BEGIN

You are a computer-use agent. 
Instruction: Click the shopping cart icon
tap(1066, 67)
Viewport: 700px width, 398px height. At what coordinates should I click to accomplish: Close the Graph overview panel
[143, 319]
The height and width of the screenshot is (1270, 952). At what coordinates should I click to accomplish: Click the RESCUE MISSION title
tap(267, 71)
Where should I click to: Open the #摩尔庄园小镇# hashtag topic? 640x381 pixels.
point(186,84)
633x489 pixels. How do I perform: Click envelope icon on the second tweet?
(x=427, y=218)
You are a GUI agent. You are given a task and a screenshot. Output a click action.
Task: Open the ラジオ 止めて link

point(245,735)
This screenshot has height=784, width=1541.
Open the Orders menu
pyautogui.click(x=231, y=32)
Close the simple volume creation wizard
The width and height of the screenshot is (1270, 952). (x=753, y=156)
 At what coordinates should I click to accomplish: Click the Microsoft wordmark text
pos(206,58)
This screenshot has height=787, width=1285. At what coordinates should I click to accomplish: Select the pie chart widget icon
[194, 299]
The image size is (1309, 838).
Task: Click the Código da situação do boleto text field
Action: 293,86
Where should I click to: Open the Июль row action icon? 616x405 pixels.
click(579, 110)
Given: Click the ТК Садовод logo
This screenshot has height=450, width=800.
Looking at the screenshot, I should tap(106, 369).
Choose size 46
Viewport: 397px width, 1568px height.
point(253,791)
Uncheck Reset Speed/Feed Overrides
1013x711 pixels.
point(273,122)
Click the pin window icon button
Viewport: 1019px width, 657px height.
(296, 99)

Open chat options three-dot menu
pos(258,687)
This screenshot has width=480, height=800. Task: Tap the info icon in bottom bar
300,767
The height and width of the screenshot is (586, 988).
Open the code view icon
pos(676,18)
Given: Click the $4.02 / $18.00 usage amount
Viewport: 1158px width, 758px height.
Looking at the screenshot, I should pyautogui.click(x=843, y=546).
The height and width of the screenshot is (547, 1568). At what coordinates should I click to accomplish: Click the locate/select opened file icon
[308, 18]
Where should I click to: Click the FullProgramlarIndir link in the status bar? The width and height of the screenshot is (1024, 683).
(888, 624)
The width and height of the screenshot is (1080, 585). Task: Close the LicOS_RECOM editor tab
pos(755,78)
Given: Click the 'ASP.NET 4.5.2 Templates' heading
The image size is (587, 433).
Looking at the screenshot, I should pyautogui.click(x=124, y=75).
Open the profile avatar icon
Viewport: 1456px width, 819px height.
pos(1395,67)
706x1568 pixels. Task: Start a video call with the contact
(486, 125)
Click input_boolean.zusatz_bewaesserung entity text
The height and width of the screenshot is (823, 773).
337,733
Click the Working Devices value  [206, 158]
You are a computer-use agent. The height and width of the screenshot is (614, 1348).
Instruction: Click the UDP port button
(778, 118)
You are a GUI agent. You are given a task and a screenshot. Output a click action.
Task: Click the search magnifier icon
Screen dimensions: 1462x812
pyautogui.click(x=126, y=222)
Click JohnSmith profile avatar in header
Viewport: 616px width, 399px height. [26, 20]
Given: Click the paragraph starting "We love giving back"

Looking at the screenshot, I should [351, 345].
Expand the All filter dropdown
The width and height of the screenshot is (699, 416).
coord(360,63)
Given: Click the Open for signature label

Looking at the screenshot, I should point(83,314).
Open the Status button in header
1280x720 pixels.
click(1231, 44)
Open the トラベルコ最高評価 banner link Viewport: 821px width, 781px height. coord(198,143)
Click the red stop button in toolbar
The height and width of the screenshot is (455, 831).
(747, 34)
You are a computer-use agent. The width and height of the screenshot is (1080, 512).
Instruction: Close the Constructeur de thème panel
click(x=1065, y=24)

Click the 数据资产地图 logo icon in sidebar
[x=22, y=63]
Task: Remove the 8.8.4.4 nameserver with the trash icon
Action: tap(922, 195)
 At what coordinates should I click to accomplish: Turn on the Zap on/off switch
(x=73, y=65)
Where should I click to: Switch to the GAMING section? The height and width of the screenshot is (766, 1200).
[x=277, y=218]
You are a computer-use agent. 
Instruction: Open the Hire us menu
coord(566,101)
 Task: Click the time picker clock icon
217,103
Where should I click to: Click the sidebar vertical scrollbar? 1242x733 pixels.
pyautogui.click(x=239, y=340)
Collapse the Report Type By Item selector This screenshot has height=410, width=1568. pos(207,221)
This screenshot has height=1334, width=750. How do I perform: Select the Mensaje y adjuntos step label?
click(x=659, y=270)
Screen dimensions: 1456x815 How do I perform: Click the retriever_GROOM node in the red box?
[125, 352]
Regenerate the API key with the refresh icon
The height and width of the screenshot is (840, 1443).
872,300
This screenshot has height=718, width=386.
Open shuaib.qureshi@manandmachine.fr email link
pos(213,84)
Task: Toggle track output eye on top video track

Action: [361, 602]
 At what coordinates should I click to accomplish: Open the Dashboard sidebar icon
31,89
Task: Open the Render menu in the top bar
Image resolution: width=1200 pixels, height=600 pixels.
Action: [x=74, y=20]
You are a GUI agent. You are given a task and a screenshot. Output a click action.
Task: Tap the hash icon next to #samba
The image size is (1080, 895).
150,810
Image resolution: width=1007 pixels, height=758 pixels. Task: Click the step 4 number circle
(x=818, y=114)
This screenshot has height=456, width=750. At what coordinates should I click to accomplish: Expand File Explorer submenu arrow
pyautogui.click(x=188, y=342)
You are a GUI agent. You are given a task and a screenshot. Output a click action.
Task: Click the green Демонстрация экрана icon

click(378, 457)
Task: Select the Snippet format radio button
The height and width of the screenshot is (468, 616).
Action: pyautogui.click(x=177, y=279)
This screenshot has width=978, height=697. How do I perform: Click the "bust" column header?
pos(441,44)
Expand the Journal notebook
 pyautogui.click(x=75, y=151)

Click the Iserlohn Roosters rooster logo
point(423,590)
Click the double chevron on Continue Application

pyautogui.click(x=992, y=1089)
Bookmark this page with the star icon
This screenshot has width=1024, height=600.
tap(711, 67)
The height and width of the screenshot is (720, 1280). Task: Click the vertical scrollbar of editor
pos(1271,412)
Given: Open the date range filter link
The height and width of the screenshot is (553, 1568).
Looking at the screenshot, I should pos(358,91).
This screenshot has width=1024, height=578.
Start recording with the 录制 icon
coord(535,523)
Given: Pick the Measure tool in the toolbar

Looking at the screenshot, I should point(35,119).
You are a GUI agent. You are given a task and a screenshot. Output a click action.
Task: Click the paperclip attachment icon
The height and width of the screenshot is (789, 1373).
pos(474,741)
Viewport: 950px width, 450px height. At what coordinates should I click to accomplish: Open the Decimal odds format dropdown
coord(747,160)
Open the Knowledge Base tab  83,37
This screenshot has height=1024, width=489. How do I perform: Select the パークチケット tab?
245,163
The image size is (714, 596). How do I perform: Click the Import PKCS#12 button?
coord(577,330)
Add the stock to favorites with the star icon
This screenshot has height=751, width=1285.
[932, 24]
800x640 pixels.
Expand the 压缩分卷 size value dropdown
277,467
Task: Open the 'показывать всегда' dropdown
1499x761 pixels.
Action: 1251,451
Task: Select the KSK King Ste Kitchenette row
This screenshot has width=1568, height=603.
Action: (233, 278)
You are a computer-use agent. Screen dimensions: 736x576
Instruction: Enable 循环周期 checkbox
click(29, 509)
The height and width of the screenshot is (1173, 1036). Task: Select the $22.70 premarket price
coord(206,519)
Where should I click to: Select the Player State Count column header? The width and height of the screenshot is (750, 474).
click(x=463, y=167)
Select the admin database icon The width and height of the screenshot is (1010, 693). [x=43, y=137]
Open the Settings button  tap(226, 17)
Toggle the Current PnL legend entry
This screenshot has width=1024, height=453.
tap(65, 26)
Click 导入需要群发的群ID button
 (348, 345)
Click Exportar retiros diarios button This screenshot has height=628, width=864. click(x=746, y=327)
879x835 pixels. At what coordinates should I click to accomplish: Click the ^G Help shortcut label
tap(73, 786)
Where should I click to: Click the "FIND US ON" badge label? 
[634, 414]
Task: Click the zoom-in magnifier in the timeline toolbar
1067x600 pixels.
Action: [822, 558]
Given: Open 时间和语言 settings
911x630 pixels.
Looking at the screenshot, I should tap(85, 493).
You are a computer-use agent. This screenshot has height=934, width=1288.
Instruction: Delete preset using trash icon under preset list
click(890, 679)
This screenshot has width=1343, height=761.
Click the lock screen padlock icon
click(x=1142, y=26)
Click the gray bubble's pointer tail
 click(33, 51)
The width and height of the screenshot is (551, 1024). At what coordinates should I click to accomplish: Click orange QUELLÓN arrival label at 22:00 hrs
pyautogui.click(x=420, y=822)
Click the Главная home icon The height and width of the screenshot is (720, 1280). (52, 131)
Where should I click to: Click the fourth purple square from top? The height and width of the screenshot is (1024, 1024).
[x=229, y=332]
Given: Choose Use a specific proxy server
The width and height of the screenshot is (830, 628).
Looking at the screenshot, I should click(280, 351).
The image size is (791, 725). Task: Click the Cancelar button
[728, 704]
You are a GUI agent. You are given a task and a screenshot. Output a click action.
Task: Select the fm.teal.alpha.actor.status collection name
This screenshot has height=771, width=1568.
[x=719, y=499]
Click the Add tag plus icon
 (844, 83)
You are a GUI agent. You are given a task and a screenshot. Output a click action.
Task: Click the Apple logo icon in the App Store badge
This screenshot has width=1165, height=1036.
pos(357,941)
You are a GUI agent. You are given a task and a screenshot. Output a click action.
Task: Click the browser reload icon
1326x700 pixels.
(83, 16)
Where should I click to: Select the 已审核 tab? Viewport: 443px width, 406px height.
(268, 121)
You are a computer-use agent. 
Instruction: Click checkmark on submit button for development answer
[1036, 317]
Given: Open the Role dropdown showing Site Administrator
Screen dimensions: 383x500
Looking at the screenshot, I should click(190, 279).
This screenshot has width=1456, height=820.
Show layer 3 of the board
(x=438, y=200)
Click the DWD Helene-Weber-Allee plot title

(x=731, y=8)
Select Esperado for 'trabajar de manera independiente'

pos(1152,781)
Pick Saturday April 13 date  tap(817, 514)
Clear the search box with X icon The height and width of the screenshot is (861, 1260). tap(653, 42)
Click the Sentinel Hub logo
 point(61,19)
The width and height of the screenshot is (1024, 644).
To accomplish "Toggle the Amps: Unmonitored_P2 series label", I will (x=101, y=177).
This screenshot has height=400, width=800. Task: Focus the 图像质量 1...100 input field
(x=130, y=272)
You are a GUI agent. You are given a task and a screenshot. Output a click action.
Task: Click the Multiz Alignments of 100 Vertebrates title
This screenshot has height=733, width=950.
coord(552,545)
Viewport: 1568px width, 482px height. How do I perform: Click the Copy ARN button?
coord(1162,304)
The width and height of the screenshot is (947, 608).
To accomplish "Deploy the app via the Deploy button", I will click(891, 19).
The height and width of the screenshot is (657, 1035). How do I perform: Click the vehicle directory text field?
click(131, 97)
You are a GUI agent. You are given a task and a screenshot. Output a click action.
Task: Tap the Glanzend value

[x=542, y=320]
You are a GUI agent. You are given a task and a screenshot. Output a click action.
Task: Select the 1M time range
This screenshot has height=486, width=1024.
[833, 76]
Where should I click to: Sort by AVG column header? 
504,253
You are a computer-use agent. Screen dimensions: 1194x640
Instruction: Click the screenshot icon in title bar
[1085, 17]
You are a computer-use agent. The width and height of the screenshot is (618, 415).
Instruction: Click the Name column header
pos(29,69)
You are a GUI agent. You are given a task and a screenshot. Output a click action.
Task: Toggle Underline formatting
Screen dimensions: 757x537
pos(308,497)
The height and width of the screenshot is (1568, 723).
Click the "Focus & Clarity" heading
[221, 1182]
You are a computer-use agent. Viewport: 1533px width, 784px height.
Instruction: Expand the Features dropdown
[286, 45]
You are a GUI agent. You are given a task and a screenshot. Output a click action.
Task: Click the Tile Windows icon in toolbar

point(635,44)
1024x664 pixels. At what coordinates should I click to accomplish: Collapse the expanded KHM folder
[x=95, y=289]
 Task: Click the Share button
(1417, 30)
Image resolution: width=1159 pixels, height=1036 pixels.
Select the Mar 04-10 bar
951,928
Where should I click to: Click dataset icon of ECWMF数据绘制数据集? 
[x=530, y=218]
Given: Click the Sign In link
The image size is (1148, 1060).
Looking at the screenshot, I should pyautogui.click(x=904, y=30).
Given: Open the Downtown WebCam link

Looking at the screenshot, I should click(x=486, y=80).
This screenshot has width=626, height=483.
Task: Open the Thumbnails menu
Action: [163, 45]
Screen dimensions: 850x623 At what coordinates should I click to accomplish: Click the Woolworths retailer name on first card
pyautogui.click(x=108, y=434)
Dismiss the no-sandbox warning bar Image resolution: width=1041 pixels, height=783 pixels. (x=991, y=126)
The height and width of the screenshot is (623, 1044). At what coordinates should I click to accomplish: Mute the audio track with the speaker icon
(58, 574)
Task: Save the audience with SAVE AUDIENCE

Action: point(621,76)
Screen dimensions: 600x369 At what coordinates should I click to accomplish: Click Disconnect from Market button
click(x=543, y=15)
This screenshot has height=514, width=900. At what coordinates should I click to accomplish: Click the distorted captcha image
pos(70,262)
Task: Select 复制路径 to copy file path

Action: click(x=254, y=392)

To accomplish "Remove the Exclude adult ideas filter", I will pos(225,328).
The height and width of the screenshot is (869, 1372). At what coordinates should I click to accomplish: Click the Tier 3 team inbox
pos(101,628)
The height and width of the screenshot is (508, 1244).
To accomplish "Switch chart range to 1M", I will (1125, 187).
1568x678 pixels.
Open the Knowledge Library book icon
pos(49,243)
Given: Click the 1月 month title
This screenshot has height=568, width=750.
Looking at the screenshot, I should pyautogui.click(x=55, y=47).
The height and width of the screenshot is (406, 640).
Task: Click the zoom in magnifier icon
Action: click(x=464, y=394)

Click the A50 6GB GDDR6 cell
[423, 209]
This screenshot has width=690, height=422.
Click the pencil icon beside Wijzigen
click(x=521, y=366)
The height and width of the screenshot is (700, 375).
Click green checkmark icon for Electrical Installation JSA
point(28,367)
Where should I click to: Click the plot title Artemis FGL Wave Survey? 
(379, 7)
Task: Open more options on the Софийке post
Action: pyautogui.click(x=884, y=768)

END

After locating the line above that contains "Click the A50 6GB GDDR6 cell", write out that line and every later one exactly, through the last line of the material, and nothing else.

» RESPONSE AREA
Click the A50 6GB GDDR6 cell
[423, 209]
This screenshot has width=690, height=422.
Click the pencil icon beside Wijzigen
click(x=521, y=366)
The height and width of the screenshot is (700, 375).
Click green checkmark icon for Electrical Installation JSA
point(28,367)
Where should I click to: Click the plot title Artemis FGL Wave Survey? 
(379, 7)
Task: Open more options on the Софийке post
Action: pyautogui.click(x=884, y=768)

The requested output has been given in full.